Let’s begin the ride then!

Bake around the world in A to Z

April is here and I am not sure where did February and March go. But April is the time of the year for our Blogging Group to take that leap of faith and blog every single day of the month except Sundays.

We call this the mega marathon and I had such an awesome time in September when I blogged about 26 different soups. Now I am all excited about blogging the entire month of April too. The rules are simple –

  • We blog about a dish everyday in alphabetical order
  • We only blog about Baked dishes
  • Not more than 2 dishes can be from the same country 

Simple na? Not at all but that is what makes it fun. Then I sat and thought how I can make it more complicated for myself? So I figured I will blog about Breads for the entire month – 26 breads from different parts of the world. Though it is driving me crazy, I am also super charged up and very excited about it all. 
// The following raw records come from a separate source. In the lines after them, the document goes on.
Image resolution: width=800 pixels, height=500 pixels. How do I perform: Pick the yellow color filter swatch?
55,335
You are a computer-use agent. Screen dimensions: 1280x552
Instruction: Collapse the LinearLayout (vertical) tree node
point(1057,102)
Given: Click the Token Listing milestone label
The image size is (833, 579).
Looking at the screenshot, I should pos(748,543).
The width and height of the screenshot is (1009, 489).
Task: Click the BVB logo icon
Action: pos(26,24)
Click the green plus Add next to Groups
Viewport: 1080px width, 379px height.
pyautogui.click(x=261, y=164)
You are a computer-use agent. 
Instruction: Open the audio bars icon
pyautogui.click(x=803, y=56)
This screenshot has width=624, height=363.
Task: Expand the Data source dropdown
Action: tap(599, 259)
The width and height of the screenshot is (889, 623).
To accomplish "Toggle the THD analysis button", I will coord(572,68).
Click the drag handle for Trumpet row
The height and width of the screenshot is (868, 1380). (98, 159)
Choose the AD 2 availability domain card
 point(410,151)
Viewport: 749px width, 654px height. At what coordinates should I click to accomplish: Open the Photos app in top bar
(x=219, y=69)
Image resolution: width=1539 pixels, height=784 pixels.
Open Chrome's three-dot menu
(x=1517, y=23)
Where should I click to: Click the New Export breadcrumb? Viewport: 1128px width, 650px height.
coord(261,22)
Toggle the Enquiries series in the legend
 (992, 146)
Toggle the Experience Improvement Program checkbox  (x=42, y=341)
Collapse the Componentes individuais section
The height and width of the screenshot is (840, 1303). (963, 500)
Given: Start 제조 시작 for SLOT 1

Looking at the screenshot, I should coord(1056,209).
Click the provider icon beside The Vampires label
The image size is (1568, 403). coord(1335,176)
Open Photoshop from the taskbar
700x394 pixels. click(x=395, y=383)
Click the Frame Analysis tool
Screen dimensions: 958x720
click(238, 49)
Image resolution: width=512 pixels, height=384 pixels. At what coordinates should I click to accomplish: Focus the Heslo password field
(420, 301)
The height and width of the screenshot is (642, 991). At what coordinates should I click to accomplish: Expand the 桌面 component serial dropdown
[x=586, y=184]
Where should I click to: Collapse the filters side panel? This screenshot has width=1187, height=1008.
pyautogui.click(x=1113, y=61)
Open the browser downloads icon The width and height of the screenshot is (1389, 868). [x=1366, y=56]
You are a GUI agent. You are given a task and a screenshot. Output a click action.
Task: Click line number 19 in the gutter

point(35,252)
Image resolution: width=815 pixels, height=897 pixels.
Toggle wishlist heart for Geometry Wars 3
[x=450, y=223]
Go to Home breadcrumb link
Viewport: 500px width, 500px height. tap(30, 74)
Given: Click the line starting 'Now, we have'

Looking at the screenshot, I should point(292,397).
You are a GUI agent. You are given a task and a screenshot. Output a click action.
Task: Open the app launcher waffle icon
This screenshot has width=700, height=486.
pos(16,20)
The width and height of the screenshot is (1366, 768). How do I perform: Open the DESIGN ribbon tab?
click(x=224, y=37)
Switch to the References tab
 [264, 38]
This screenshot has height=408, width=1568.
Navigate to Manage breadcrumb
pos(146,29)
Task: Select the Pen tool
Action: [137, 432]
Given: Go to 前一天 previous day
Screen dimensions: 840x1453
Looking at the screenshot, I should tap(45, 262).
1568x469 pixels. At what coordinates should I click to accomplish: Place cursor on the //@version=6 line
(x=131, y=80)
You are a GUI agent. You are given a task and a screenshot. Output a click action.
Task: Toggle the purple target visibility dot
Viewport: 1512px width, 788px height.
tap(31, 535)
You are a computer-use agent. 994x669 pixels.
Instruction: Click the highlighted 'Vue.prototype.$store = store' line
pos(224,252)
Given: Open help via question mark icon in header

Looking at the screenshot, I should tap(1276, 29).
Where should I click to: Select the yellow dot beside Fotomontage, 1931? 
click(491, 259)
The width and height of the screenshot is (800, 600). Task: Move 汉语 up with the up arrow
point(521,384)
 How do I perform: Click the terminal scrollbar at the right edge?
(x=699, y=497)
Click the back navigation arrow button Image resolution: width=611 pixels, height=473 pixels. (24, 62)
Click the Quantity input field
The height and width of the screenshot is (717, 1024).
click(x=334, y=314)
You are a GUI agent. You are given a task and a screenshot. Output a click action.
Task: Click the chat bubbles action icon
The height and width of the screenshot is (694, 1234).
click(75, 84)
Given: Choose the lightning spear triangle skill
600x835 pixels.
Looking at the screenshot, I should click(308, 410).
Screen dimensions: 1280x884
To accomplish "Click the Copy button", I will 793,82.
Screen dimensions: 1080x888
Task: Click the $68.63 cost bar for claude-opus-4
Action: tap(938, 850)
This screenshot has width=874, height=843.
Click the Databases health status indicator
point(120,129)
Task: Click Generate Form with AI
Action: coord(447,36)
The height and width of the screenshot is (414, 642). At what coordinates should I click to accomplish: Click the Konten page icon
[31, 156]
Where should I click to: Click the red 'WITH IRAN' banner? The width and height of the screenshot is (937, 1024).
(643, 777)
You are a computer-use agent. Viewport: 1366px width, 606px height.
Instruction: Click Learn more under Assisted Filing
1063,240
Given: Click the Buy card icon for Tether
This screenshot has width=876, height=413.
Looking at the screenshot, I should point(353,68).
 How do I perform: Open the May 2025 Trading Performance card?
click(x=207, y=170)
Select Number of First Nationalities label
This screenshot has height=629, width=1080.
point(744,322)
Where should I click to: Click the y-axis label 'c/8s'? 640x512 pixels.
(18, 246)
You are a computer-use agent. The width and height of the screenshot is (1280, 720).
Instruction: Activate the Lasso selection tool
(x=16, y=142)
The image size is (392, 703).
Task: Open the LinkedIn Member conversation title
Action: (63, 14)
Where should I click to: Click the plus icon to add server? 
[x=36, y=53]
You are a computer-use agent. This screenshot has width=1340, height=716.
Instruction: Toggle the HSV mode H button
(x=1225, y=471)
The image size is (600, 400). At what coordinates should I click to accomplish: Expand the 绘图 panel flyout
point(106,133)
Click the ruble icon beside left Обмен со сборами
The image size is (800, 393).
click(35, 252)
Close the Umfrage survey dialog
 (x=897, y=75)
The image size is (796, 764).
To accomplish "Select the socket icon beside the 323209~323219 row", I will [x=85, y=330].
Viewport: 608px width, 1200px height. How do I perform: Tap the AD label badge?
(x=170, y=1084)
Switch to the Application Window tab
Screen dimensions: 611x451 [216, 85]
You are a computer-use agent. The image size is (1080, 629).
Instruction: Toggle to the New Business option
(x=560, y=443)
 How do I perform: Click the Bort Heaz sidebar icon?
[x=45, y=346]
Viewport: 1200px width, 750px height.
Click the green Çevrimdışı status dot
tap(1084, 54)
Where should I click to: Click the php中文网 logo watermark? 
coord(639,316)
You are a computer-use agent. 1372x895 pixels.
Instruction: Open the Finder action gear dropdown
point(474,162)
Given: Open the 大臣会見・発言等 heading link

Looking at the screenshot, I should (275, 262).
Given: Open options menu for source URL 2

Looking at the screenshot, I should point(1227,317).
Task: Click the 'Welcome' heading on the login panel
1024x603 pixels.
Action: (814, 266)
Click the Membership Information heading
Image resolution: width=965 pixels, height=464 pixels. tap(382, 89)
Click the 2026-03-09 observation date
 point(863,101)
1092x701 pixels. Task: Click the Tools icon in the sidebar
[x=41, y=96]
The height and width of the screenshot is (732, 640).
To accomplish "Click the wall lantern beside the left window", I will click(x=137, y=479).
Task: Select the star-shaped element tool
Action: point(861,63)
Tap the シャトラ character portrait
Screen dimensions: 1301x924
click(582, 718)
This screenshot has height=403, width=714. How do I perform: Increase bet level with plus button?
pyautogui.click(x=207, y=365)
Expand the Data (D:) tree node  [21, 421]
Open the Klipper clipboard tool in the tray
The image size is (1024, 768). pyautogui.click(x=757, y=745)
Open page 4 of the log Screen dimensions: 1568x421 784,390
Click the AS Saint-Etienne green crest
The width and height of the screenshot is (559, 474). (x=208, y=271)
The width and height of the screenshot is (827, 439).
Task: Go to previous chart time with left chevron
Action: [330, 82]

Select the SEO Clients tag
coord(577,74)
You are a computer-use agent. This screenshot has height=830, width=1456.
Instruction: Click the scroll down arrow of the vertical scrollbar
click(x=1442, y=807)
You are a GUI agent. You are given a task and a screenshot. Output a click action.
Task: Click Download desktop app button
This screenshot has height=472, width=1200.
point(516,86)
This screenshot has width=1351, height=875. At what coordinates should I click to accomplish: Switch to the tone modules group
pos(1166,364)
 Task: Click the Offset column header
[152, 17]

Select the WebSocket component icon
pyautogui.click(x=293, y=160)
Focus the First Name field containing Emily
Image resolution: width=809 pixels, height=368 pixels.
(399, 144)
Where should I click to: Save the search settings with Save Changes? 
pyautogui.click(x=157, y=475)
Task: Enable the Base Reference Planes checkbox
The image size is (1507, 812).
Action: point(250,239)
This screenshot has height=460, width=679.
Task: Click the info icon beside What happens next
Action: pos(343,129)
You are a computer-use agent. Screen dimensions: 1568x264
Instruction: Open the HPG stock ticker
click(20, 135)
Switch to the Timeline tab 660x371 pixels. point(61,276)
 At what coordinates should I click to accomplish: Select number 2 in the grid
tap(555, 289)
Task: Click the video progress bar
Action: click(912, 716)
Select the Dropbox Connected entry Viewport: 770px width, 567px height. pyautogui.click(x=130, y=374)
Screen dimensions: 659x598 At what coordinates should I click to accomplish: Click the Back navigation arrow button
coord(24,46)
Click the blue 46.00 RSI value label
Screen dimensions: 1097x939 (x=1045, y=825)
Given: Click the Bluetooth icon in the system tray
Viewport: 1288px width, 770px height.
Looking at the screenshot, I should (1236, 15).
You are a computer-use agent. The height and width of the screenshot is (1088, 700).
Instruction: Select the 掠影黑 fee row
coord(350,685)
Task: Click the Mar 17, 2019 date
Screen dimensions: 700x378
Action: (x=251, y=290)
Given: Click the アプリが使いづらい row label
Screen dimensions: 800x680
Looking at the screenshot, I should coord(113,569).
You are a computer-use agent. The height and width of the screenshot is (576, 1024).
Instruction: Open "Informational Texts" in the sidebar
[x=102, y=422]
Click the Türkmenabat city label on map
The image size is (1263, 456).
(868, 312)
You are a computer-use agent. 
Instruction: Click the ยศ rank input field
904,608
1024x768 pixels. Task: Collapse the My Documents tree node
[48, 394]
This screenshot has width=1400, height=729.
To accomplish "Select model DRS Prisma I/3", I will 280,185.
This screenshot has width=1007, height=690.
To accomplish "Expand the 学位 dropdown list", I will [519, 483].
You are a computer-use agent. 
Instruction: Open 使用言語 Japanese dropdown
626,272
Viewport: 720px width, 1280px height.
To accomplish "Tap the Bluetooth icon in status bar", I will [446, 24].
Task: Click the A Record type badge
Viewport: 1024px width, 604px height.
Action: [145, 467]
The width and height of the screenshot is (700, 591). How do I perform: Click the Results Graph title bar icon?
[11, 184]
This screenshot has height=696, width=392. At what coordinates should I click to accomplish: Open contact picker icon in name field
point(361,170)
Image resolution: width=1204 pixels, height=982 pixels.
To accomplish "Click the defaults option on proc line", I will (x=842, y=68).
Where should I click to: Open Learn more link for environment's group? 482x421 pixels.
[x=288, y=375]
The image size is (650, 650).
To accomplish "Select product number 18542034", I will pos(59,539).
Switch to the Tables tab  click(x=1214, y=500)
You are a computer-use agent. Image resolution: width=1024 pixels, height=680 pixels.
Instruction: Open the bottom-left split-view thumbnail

Hopefully I will come out at the end of the month, bruised and battered but successful. Wish me luck and come along with us for an awesome foodventure !!

It’s 2017 already?

This, as you can see, is the last post of this year which breezed past me like…well, a breeze. It was quite an eventful year. The daughter started school and was a lot more adjusted than I thought she would be. She switched schools mid year but yet managed to be reasonably comfortable in her new surroundings.

We moved back to India for which I have mixed feelings. There are some stuff I loved about Malaysia and others that I disliked. But I would have liked to stay a wee bit longer to visit more countries around it and enjoy the beach. On the plus side, it is awesome to be back to faster broadband and larger data limits.

I am looking forward to quite a few things in 2017. The husband and I successfully complete ten years of being married to each other. Both of us were sure we wouldn’t last this long and thought one would drive the other crazy. Well, we are both crazy and yet together. So yay to that. My mom turns 60 this year and I am sincerely hoping at least now people stop asking me if she is my sister. That’s an old joke. Stop it already even if she does look like my sister. 

On the resolution front, I have only one major resolution which I think is kind of all encompassing – ‘Don’t bite more than you can chew’.

2016 has been quite sad on keeping up the commitments front. I remember a year of running around like a headless chicken with no memory of what I was running around for. Mostly the reason was my initial enthusiasm to do stuff but as I would later discover, I was not fully prepared for. So hopefully I would get back to meeting targets and under promising and over delivering.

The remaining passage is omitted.